Nevertheless, the Government of South Sudan has proceeded to boycott the talks and J1 has been unequivocal that:

 

(1) It will talk with anybody bearing arms against the government of South Sudan without preconditions i.e. in this case Riek’s Group.

 

(2) It will not negotiate with the seven (7) ex-detainees because:

 

They declared themselves not to be part of Riek’s group and have formed their own group.

 

 

 

 

 

 

 

(3) The two principal participants in the armed conflict are Riek’s Group and the Government of South Sudan.

 

(4) The Government and Riek’s Group are capable of resolving their differences without the added complication of the supposed Civil Society Activists, most of who are financed by the West.

 

Therefore, it is clear that there are two distinct issues, namely:

 

(a) An armed conflict that needs an urgent solution from the two sides only (the Government and Riek’s Group) since those of Yau Yau, Oliny and Baping have laid down their arms.

 

(b) A divided party opposition, which has two distinct groups i.e.

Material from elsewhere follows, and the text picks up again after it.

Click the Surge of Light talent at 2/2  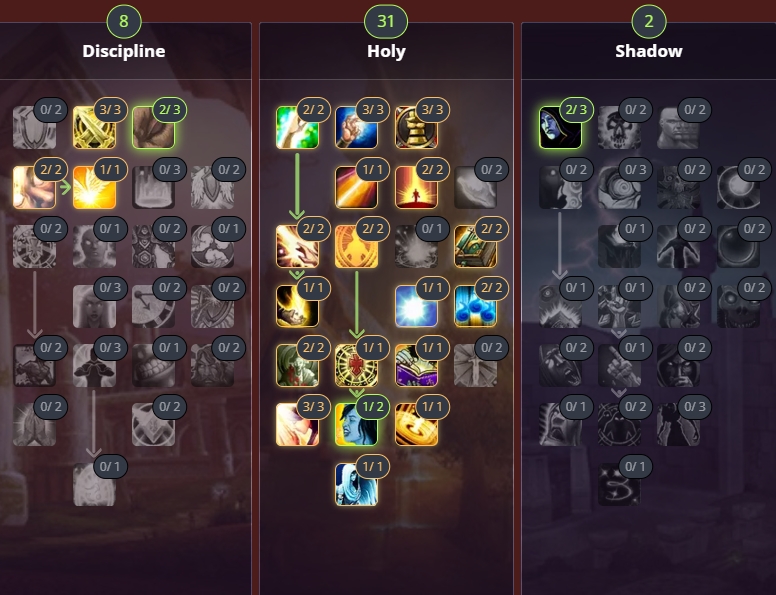pyautogui.click(x=416, y=187)
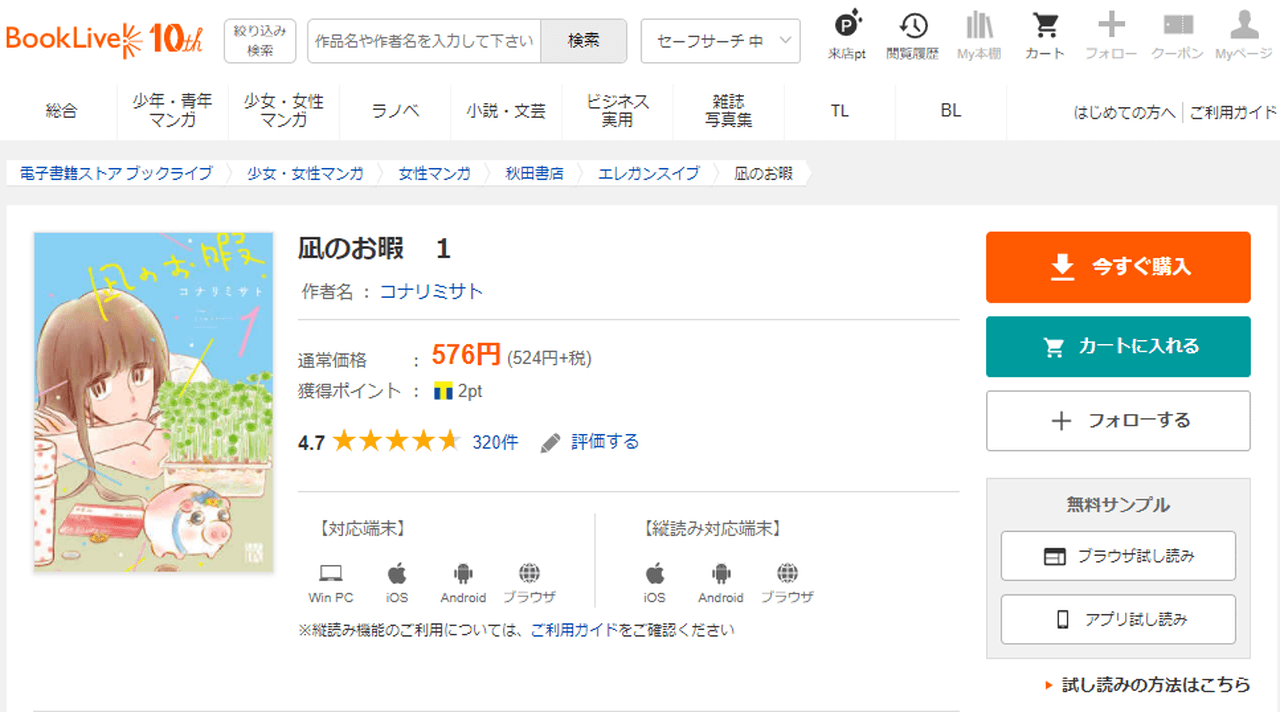
Task: Open the クーポン coupon icon
Action: pyautogui.click(x=1177, y=36)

Group of Seven and Riek’s Group who have different positions, aims and motives.

 

It therefore defies logic that the two issues should be mixed and confused in Addis during the talks. It is paramount to decouple the two issues. It is important to staunch the blood flow first and as soon as possible and focus on other matters later. It is in this light were the Government of South Sudan thus appears to be saner than IGAD. The mediators should recognise this and let the Government negotiate with those holding arms first. The Government’s position that it should negotiate a meaningful end to bloodshed with those who are bearing arms first is justified due to the scale of suffering among the civilians and so it should be encouraged, facilitated and not impeded.

 

On the issue of the Seven (7) ex-detainees negotiating with the Government, it is important to acknowledge that they are not actively involved in shedding blood and are interested in reforming the party and not overthrow of the Government whose legitimacy they acknowledged. It is important then to open a different forum for them. This forum could be done through friendly parties not countries such as the ANC who has already offered to mediate among SPLM members and has an existing partnership with the SPLM. The SPLM Leadership has also already offered other mechanisms in form of a Political Bureau Meeting and a meeting of the SPLM NLC to discuss the current crisis and any other underlying issues. In addition, the Government should offer the Group of Seven safe passage to Juba.

 

Therefore the Government of South Sudan is right to boycott the Addis Talks because the negotiations are stalled due to numerous and irreconcilable differences among the three parties and should do so until the issues have been decoupled and each addressed in a systematic manner. The current agendas and the manner of negotiations will neither stem the blood flow nor bring peace. Amalgamating the issues of Group of Seven, who are aiming for party reforms, and issues of Riek’s Group, who are aiming for removal of Salva and toppling the government, are irreconcilable and should be decoupled. Thus the government should stay away until the mediators realise that these issues are separate and warrant to be treated separately.

 

IGAD mediators should not complicate the talks by confusing, and mixing agendas and issues that can easily be broken down and solved one by one in stages in a similar manner in which Riek rejoined SPLM in 2002. The IGAD must also resist the divergent agendas of so-called Troika and the EU who are financing the negotiations on behalf of the regional group. Failure to apprehend the will of the Government and people of South Sudan to bring the conflict to end will confirm the allegations that the mediators are dictating talks and not mediating.

 

 

The views expressed are solely those of the author and do not reflect the position of the New Sudan Vision.